Tuesday, November 10, 1998

Yesterday was mostly trying to get the STB Velocity 4400 boards to work in the AMD K6 2 with 3dNow! Machine. They are excellent boards, but they don’t like the Aladdin chip set in thee MSI board, and that combined with the AMD chip was just too much for them. If I run the motherboard at 100, I don’t even get video. That turns out to be a function of bad memory chips on the MSI board—it just won’t run at 100 unless you disable the external cache, and that’s enough performance hit that I decided to run things at 66 with a 4.5 multiplier so I have a 66/300 instead of a 100/300 system.

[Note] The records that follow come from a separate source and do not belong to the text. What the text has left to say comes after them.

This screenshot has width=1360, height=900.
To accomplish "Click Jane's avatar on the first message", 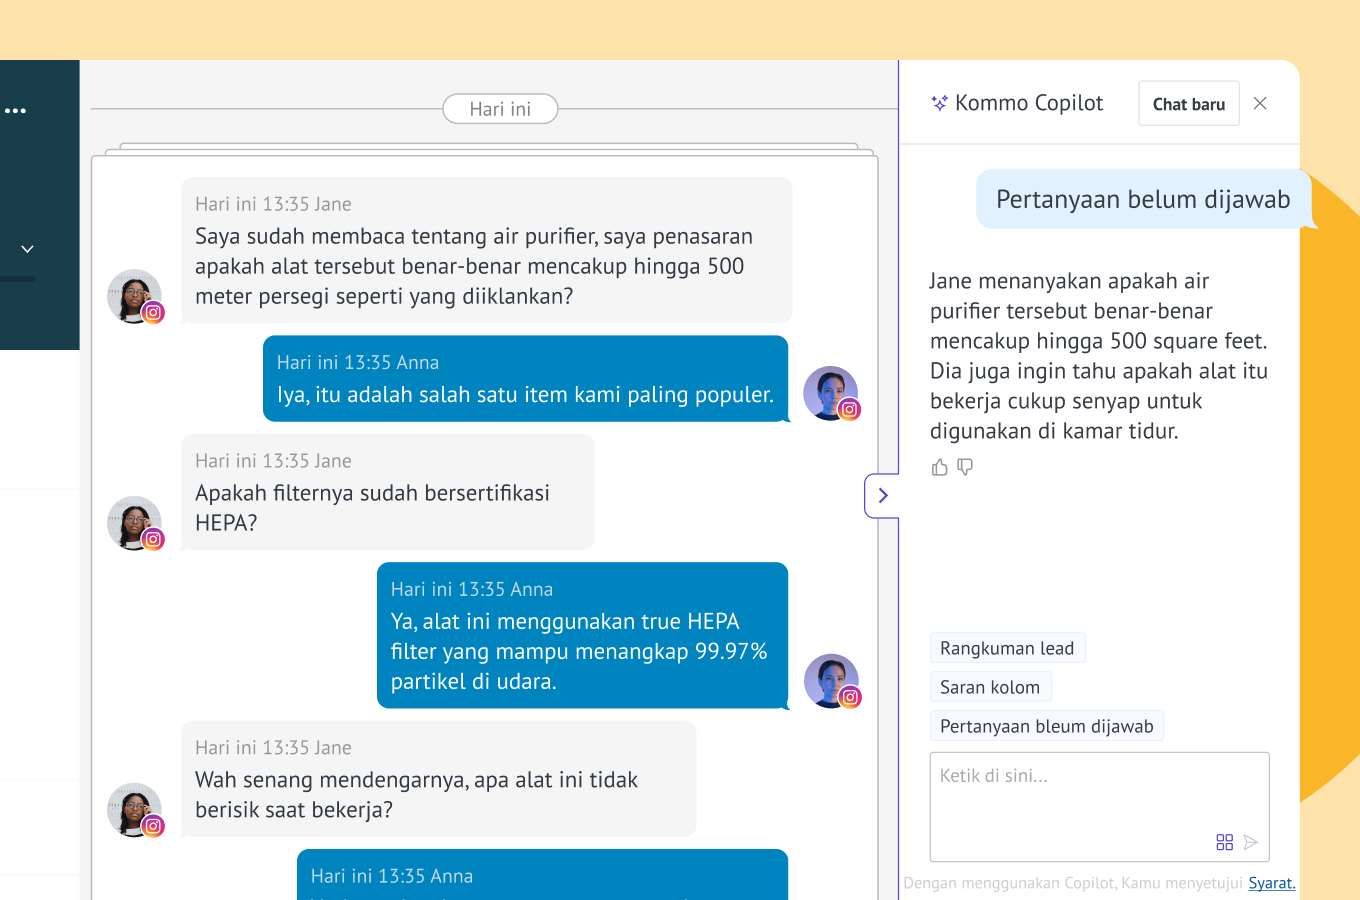I will [x=134, y=296].
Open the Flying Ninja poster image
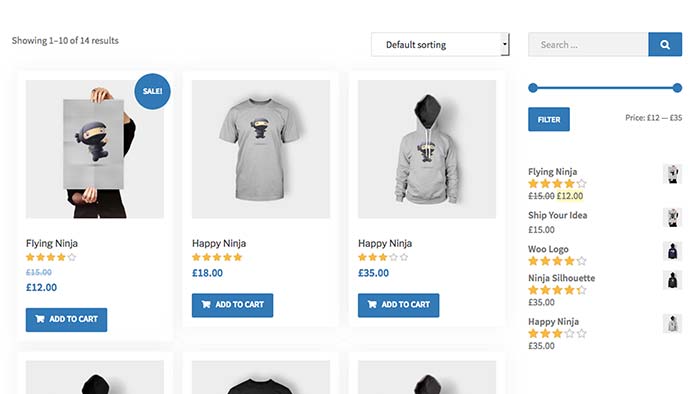Viewport: 700px width, 394px height. [x=95, y=149]

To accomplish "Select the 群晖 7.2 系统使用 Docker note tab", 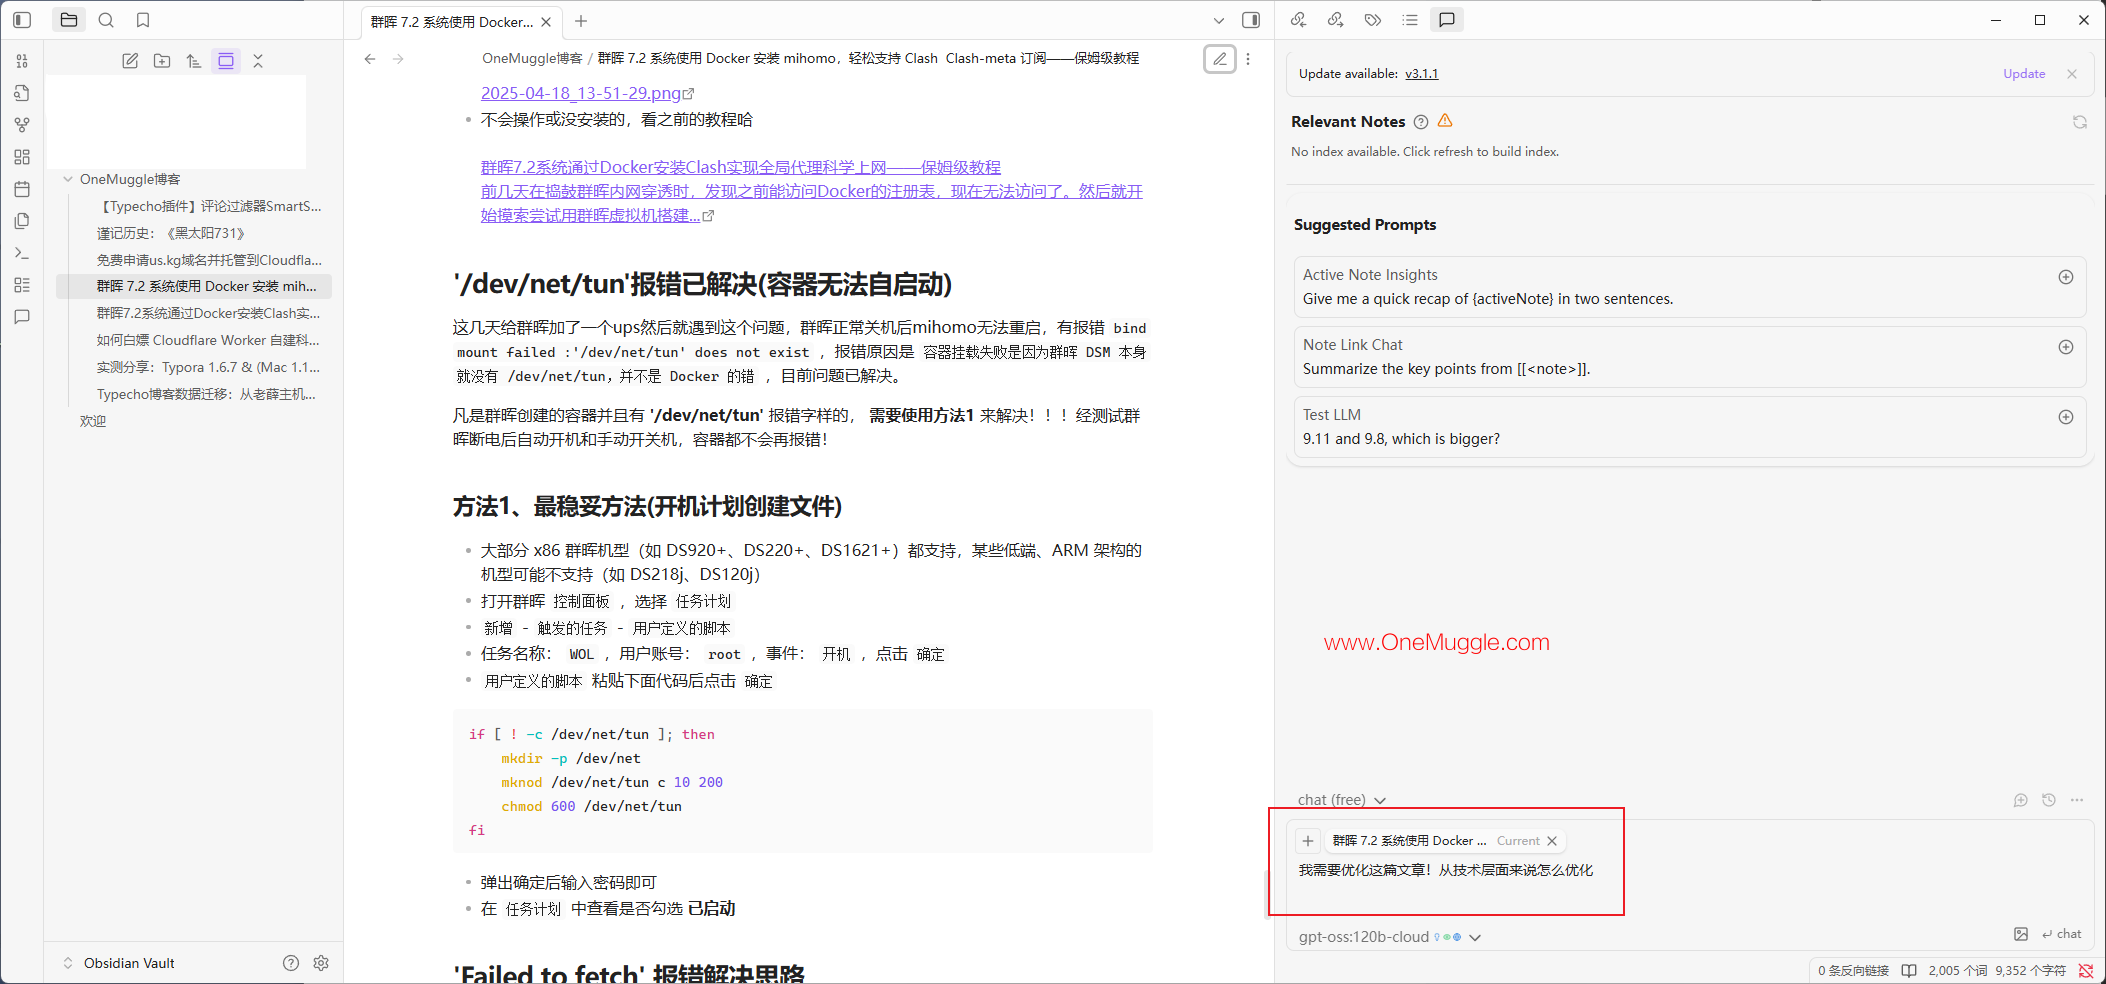I will click(452, 22).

That may not turn out to be much of a disadvantage. At 66 all my cheap memory works; at 100 I need special PC 100 DIMMS, which are not cheap, and I only have one 64 Meg chip at the moment. I have also heard that Adaptec SCSI boards have problems at 100, but all is well at 66. I really need to find out the difference between 66/300 and 100/300; can you tell? Human perception is logarithmic, so sometimes the only way to tell performance improvements is with benchmarks. How much will you pay to have faster benchmarks?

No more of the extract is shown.